[TASK MATERIAL]:
=======
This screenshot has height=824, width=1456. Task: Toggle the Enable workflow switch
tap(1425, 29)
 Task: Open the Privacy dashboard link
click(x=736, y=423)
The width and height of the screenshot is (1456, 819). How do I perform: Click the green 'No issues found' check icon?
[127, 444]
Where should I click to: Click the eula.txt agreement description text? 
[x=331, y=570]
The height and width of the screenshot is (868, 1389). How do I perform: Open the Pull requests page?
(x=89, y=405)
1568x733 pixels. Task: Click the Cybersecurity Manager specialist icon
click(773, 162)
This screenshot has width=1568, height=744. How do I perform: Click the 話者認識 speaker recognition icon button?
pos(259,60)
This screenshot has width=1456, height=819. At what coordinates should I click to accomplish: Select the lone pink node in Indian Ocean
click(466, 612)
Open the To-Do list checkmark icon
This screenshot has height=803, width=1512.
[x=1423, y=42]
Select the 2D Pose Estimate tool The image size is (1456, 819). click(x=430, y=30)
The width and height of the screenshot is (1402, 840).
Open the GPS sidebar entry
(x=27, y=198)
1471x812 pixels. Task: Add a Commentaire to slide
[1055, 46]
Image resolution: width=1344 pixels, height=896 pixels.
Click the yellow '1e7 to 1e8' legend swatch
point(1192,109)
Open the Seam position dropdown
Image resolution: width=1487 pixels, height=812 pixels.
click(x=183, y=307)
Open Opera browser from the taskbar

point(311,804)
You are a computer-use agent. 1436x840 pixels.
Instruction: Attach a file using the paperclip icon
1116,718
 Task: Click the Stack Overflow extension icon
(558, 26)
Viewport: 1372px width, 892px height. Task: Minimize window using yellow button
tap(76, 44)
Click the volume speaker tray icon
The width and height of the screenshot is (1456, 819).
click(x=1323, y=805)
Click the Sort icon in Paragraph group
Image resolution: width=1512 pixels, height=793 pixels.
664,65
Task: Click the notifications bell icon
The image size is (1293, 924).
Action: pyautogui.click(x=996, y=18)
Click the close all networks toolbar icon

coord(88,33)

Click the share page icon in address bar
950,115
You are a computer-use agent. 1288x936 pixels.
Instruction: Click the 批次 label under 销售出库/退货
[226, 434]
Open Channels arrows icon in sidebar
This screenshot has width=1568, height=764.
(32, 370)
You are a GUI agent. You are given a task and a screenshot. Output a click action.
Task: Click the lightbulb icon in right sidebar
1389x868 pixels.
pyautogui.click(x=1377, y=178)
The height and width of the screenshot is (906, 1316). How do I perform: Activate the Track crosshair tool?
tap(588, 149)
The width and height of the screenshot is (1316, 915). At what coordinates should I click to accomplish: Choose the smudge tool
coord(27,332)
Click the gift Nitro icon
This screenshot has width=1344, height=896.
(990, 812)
=======
[TRY IT]:
From the line containing "Click the share page icon in address bar" to the last line of the records above, please write out every line exactly and add nothing.

[ANSWER AREA]:
Click the share page icon in address bar
950,115
You are a computer-use agent. 1288x936 pixels.
Instruction: Click the 批次 label under 销售出库/退货
[226, 434]
Open Channels arrows icon in sidebar
This screenshot has width=1568, height=764.
(32, 370)
You are a GUI agent. You are given a task and a screenshot. Output a click action.
Task: Click the lightbulb icon in right sidebar
1389x868 pixels.
pyautogui.click(x=1377, y=178)
The height and width of the screenshot is (906, 1316). How do I perform: Activate the Track crosshair tool?
tap(588, 149)
The width and height of the screenshot is (1316, 915). At what coordinates should I click to accomplish: Choose the smudge tool
coord(27,332)
Click the gift Nitro icon
This screenshot has width=1344, height=896.
(990, 812)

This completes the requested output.